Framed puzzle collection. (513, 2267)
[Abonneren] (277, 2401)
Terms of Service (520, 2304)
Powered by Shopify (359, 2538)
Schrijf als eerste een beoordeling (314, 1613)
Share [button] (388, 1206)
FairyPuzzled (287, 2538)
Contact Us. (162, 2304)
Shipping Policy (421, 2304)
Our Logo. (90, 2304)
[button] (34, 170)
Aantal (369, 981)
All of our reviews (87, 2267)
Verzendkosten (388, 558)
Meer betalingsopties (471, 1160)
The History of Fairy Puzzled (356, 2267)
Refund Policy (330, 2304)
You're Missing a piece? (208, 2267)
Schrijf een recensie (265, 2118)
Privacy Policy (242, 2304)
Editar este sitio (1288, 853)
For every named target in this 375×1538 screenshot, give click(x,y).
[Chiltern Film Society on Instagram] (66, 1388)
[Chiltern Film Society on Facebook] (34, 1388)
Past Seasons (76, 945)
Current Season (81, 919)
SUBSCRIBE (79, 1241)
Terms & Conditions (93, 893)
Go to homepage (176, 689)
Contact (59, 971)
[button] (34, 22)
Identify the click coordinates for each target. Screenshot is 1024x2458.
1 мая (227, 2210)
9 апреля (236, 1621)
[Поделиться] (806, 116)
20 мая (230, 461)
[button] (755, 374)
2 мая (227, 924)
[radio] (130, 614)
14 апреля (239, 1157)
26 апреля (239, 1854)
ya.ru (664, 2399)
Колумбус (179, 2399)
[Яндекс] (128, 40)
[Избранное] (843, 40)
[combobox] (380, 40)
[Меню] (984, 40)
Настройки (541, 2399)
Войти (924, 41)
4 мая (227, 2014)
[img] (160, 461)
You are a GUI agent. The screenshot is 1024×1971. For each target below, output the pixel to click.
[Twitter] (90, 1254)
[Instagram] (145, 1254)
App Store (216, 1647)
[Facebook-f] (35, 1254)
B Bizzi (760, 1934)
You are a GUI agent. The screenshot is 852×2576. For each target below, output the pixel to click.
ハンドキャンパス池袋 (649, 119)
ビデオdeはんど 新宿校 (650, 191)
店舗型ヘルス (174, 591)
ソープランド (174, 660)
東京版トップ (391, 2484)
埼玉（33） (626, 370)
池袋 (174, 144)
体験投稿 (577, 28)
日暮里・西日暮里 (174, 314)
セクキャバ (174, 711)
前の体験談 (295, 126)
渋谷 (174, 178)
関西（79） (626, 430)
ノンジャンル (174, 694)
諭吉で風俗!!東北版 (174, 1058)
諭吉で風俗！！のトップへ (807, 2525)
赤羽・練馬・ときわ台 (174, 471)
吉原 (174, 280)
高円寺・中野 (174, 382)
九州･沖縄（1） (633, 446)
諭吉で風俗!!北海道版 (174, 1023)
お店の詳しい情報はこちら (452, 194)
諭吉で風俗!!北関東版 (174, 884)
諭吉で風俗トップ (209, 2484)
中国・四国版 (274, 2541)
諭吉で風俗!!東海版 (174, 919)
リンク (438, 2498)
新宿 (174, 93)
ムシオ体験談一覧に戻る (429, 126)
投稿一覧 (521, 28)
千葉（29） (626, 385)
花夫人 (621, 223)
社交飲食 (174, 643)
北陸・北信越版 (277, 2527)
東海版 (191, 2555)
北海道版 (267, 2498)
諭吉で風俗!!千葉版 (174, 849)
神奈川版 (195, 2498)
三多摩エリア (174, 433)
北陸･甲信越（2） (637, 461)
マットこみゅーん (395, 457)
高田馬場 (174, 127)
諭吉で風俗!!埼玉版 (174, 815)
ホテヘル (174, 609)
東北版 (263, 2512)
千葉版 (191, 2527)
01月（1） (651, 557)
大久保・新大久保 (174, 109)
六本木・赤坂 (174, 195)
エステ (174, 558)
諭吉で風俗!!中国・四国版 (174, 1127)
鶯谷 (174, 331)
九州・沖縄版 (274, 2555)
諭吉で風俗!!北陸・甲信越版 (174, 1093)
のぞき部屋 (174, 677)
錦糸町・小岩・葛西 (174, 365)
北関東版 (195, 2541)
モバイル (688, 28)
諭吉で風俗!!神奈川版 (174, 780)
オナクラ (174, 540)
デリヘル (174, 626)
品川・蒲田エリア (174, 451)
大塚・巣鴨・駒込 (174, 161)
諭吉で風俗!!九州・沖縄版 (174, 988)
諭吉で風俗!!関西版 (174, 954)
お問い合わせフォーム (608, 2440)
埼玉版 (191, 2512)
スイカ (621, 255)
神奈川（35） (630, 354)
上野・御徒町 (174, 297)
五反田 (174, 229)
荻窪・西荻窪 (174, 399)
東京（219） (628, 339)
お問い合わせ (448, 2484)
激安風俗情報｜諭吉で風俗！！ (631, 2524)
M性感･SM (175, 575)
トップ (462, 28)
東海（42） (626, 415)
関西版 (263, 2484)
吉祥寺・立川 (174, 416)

________

Your objective
Lines from the start of the entries through the one containing "Shipping Policy (421, 2304)" are to be set down again exactly, both ends included.

Answer
Framed puzzle collection. (513, 2267)
[Abonneren] (277, 2401)
Terms of Service (520, 2304)
Powered by Shopify (359, 2538)
Schrijf als eerste een beoordeling (314, 1613)
Share [button] (388, 1206)
FairyPuzzled (287, 2538)
Contact Us. (162, 2304)
Shipping Policy (421, 2304)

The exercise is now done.